[Meta] Monitoring Plan

Note: This issue is intended to serve as rough outline for planning and prioritization of future Monitoring/Prometheus features, and is subject to change at any time. It should not be taken as a commitment to deliver any particular feature, or used for sales purposes.

Monitoring Plan

At the start of this year, we laid out a bold vision for the addition of monitoring capabilities to GitLab. As part of this project we will be focusing our efforts in two key areas: comprehensive monitoring of GitLab itself and integrated monitoring of end-user applications. In keeping with our philosophy of releasing early and often, we are planning to make steady progress throughout 2017 along both of these axes.

[TODO] Insert rationale for why each of these is important.
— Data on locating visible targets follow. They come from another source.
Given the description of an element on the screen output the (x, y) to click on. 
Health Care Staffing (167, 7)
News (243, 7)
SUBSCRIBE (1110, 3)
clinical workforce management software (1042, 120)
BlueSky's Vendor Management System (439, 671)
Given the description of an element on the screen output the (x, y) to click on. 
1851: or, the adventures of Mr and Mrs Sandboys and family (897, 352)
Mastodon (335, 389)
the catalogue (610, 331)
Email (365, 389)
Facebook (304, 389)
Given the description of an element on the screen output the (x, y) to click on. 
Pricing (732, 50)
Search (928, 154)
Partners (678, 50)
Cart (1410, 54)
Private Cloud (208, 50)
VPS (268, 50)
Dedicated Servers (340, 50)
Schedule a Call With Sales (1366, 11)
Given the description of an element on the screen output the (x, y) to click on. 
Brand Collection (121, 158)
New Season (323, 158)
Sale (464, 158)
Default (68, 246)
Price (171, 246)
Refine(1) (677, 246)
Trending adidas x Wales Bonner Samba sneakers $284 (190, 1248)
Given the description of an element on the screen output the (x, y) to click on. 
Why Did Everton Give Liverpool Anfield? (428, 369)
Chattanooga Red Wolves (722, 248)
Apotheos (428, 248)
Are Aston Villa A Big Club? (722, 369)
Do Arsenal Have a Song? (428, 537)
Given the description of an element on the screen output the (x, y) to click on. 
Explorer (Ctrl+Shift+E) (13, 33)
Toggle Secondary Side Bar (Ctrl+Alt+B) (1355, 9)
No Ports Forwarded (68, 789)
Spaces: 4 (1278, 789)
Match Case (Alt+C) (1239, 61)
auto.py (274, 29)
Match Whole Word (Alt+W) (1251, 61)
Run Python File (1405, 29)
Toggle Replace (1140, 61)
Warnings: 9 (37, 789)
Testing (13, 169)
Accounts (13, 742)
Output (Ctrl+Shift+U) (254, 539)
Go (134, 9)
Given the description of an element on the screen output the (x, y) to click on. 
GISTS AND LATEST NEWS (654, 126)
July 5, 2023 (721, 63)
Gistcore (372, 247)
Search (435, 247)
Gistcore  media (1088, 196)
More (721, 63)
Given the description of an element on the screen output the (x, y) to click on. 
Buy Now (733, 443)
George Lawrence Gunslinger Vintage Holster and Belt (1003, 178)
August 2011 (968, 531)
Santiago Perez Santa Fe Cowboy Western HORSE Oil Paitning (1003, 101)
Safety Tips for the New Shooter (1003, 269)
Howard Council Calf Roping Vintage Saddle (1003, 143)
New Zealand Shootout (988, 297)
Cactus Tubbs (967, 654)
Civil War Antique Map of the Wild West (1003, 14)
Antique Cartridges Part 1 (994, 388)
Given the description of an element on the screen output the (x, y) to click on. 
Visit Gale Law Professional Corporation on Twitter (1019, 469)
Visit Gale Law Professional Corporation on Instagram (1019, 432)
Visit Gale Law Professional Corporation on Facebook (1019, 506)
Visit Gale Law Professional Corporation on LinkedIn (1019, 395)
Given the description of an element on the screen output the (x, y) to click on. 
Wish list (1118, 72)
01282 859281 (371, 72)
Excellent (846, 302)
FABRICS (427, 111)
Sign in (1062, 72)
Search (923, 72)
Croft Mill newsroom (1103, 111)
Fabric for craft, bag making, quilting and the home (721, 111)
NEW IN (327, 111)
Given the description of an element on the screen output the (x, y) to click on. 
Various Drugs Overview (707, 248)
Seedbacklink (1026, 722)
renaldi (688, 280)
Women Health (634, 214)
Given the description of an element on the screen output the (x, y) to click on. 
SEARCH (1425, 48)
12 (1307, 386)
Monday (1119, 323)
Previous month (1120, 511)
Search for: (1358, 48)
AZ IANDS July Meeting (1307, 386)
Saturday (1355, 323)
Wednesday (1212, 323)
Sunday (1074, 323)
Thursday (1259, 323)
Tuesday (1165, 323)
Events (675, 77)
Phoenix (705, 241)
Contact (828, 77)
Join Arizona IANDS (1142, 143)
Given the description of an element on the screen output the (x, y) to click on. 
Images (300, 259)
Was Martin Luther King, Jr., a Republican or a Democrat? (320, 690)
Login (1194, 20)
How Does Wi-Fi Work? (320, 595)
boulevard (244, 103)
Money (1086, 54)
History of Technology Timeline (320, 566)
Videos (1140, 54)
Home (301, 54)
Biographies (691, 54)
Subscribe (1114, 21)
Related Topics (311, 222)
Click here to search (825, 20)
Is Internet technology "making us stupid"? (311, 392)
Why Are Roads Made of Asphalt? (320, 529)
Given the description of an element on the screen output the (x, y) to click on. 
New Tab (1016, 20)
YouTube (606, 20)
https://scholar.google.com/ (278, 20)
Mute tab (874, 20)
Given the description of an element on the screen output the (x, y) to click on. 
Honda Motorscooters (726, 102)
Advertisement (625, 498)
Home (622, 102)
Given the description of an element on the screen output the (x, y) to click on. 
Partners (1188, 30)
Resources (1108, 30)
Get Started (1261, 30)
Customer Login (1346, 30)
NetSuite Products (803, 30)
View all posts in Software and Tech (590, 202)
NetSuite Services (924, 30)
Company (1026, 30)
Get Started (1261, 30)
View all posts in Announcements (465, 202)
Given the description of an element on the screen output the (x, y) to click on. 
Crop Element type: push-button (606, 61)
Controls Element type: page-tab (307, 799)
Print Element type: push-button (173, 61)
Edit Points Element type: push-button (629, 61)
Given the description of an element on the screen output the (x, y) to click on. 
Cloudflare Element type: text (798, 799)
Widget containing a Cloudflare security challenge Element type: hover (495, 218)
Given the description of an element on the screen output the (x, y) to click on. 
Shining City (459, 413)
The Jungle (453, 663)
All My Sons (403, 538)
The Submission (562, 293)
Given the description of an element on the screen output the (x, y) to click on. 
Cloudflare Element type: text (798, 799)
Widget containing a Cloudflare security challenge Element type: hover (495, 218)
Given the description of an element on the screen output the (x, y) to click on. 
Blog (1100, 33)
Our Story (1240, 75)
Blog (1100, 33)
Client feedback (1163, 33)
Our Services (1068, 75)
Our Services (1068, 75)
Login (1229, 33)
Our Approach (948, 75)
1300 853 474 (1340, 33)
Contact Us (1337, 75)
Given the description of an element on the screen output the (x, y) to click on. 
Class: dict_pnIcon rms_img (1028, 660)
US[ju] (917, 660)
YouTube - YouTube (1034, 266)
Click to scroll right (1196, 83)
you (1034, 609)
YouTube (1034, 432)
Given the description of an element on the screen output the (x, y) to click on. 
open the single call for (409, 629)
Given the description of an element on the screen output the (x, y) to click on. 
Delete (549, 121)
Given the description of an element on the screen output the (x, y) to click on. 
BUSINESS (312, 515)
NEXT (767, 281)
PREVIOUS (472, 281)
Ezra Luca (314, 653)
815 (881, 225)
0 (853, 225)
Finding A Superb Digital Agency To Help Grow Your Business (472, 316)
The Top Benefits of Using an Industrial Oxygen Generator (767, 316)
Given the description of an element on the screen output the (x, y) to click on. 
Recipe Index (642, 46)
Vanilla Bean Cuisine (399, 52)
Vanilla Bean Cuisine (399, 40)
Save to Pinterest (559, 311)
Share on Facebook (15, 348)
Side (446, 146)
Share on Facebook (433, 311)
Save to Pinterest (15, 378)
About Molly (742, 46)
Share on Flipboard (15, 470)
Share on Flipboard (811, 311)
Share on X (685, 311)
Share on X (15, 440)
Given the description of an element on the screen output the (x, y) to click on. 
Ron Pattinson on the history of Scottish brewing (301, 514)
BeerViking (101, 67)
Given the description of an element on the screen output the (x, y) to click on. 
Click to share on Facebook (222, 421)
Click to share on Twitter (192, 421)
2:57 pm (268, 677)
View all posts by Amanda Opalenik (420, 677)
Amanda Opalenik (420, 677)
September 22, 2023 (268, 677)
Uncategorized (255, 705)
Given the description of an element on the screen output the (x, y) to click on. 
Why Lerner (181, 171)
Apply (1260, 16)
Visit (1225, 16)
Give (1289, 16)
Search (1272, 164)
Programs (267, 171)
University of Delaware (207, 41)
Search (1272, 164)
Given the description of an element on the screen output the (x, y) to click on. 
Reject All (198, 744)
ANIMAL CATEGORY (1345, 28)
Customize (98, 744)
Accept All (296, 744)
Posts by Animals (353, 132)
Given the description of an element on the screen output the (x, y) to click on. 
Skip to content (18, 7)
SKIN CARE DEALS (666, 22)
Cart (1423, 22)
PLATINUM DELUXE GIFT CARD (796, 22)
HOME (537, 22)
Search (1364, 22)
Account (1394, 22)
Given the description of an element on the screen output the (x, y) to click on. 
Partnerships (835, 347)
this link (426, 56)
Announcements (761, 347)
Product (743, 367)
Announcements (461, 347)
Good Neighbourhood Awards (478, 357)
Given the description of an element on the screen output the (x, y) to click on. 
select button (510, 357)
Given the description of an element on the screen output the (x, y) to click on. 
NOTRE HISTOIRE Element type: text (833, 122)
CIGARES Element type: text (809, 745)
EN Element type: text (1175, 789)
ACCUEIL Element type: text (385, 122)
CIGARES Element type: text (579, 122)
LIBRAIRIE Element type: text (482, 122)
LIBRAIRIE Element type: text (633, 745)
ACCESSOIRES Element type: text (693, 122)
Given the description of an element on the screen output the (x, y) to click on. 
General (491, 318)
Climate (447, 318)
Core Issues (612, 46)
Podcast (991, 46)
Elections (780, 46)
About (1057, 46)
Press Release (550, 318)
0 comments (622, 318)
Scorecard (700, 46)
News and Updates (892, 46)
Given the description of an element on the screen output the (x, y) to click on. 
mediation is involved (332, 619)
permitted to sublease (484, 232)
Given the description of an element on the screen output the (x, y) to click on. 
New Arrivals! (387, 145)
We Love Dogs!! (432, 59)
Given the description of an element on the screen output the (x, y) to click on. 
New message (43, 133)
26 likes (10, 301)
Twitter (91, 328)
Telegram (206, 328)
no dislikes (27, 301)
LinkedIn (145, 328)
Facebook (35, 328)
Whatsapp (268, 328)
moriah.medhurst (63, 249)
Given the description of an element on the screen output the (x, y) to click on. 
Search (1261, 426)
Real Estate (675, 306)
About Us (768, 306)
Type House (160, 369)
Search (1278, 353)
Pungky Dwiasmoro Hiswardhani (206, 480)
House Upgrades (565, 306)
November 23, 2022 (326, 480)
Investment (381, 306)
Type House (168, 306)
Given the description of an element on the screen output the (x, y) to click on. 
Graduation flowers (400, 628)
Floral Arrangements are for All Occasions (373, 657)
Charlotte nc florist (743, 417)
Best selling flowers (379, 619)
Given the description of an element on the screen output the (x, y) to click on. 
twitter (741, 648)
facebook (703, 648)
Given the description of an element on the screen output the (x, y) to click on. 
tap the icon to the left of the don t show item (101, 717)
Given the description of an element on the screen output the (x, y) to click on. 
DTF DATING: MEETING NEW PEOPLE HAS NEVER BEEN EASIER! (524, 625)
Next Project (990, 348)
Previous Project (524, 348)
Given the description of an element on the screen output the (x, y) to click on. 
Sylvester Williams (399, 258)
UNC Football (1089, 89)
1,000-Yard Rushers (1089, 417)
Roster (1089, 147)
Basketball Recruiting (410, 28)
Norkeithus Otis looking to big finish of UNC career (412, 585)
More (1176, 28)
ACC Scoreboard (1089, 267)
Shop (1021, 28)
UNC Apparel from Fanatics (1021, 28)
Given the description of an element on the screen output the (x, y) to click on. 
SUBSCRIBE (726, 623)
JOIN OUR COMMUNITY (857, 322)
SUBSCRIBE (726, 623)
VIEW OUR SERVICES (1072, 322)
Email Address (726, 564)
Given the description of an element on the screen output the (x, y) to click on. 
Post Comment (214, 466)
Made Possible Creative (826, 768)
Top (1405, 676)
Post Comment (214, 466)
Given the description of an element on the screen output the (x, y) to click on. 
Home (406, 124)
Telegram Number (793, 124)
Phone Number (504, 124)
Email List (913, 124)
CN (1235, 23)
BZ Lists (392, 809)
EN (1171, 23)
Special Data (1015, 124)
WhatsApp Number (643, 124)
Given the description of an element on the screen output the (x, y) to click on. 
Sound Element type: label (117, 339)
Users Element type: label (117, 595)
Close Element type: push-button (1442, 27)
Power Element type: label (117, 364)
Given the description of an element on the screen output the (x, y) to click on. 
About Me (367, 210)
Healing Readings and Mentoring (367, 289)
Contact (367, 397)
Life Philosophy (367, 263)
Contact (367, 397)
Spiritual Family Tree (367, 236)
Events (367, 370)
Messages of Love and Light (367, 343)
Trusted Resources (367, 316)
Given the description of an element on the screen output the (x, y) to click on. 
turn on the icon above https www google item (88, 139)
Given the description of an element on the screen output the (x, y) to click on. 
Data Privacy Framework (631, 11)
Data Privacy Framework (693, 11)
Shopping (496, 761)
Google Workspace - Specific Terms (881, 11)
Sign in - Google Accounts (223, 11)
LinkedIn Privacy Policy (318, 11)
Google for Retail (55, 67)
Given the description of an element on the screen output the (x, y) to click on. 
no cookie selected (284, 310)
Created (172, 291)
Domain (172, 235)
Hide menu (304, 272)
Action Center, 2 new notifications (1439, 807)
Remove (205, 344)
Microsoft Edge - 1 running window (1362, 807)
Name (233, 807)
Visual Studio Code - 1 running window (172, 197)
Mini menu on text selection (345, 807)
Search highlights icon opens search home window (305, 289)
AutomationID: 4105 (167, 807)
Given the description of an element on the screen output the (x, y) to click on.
To begin the year, GitLab will be releasing initial integration with Prometheus. We will package Prometheus together with some of the monitoring tools we use to operate GitLab.com, as part of the Omnibus package. This will make it easier for all of our customers to have SaaS quality monitoring of their GitLab server on their own network.

With Prometheus now packaged, we then will be able to leverage our recent auto deployment capability on Kubernetes to begin monitoring end user applications automatically. By combining GitLab Auto Deploy together with Kubernetes, we are able to offer monitoring of system resources without any additional software or requirements on the end-user application. It just works!

In Q1 these metrics will be focused on monitoring two critical system resources, Memory and CPU, and displaying them on our Environment and Merge Request workflows.

In Q2 we plan to make further improvements to our ability to monitor customer apps, building on top of our past work. First we will add support for end-users who do not use our Auto Deploy feature, broadening the number of projects that can be supported.

Monitoring of Deploy Boards

With the arrival of deploy boards, and in particular support for features like Canary Deployments, the power of an integrated monitoring solution becomes clear. GitLab will be able to monitor the success of the canary nodes, and if necessary alert of take further action like rolling back the deploy.

Backlog

Alerting

For GitLab server itself (will hopefully slot in earlier, perhaps Q2, based on Grafana/Prometheus config)
- https://gitlab.com/gitlab-org/gitlab-ce/issues/27495
For specific customer monitored metrics

Issue integration

Automatically create issues for Alerts, include a snapshot of the problematic performance metric (and deploy boards)
Support users creating issues based on the performance metrics they are seeing, capture metrics around that timestamp, and allow commenting for collaboration

Export of Performance Data

In the event Support needs to collect performance data, we should allow a method to export and send this information to GitLab support for analysis.